* Request *
Starting at the line that contains "This screenshot has width=2471, height=905." and ending at the last of the entries below, reproduce every line, requests included, and shift each coordinate in the answers by adding 59 to it.

* Input rows *
= = = = = = =

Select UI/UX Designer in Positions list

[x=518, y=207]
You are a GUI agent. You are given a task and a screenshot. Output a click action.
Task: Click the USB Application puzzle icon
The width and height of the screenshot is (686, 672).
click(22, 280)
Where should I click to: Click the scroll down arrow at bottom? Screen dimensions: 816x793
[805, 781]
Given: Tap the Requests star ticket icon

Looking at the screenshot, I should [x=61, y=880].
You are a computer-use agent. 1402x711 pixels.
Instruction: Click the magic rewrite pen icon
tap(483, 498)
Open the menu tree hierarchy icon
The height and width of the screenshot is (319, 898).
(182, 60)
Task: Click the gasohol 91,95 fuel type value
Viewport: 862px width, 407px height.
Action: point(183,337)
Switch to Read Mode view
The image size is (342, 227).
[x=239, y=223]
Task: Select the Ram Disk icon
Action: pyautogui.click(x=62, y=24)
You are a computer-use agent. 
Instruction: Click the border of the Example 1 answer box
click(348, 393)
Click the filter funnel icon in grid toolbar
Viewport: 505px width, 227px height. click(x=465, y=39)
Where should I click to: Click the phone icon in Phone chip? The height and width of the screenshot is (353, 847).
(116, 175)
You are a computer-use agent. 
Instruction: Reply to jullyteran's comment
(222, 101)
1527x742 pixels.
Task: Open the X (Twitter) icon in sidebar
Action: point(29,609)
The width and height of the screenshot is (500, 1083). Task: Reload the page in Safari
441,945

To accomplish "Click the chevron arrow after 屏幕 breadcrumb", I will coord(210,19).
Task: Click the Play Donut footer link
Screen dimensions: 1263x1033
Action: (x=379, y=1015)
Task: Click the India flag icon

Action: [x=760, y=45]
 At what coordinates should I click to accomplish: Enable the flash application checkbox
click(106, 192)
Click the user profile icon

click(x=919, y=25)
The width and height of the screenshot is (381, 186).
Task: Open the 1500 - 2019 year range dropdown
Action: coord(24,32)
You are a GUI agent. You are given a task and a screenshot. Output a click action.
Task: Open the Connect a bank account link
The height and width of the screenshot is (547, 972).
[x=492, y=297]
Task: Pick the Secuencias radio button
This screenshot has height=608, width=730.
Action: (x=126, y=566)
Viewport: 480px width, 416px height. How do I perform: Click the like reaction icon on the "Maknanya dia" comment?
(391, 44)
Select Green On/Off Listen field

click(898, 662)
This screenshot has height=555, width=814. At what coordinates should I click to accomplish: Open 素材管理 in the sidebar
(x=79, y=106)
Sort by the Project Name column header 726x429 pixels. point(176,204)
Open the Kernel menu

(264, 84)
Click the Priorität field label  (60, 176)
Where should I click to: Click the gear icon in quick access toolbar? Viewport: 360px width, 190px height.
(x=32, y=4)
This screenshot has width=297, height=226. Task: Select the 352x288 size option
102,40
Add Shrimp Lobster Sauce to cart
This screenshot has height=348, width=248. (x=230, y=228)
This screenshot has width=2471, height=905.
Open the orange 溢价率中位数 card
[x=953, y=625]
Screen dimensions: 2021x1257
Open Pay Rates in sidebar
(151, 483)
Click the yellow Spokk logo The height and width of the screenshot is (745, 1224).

= = = = = = =

* Written answer *
This screenshot has width=2471, height=905.
Open the orange 溢价率中位数 card
[x=1012, y=684]
Screen dimensions: 2021x1257
Open Pay Rates in sidebar
(210, 542)
Click the yellow Spokk logo The height and width of the screenshot is (745, 1224).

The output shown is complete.